Barra was selected from among the 41,000 airports worldwide as having a landing strip that is “really a challenge” for airline pilots and ranked 10th in the world.
The top 10 “most extreme runways” were selected for their unique topographies, high altitude, unpredictable weather or complex take-off and landing approach procedures that test even the most seasoned of pilots and require specific training or years of local experience.
Writing about Barra and its 'bucket list' airport, WIRED said: “Located in the extreme Hebrides, the northernmost part of the islands off the coast of Scotland, where even the Vikings didn’t like to sail, the airport of the Isle of Barra has a particularity that makes it quite unique. Its three short runways, arranged in a triangle and delimited by permanent poles, can only be used at low tide because, at high tide, they are completely submerged. Barra is, in fact, the only airport in the world whose runway is on the beach.”

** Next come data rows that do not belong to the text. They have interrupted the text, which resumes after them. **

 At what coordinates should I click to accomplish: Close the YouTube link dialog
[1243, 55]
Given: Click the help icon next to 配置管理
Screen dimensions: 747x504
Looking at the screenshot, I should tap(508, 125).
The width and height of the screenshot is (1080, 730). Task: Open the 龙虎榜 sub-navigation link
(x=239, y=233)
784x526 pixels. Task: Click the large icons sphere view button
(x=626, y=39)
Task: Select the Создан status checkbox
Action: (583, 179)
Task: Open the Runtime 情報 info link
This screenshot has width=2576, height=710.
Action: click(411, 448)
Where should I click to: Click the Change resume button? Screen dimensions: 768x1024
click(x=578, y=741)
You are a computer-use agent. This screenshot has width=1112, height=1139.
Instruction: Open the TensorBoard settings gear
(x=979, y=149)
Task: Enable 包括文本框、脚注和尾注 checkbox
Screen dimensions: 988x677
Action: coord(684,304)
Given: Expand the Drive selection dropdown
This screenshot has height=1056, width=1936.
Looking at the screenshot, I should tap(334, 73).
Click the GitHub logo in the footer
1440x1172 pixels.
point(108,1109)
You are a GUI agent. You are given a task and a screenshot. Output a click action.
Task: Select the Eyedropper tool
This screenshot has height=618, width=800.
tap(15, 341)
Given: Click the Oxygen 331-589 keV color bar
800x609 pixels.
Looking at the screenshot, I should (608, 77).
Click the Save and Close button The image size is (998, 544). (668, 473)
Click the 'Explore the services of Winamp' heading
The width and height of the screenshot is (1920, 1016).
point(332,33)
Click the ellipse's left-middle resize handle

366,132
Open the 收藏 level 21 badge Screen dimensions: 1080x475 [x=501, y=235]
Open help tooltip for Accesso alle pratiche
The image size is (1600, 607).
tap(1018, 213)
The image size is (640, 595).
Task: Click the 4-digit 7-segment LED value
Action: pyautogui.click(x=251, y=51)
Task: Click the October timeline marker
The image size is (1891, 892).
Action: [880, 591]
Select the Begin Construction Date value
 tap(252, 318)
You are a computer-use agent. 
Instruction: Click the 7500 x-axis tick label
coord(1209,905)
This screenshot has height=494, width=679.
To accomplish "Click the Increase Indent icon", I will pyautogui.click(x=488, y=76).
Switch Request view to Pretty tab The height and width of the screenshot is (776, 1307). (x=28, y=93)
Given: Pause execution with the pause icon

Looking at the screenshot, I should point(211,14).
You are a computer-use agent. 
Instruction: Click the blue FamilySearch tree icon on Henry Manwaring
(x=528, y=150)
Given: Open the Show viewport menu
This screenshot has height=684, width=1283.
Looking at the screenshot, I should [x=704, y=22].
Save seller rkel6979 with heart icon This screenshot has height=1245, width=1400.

The former Kai Tak airport in Hong Kong topped the list of extreme runways despite being closed since 1998.
Gibraltar International Airport was placed second for its “unique characteristics” in having a runway overhanging the sea, while third place went to Juancho E. Yrausquin Airport on the Caribbean island of Saba, which is attributed with the title of the shortest commercial runway in the world.
Also placed in the top five were Princess Juliana International Airport on the Caribbean island of Saint Martin and Madeira’s Cristiano Ronaldo International Airport.
The remaining extreme runways ranked above Barra were in the Himalayas, Bhutan’s Paro International Airport and the Tenzing-Hillary Airport in Nepal.
Eighth and ninth places were occupied by the Ice Runway in Antarctica and Kansai International Airport in Japan.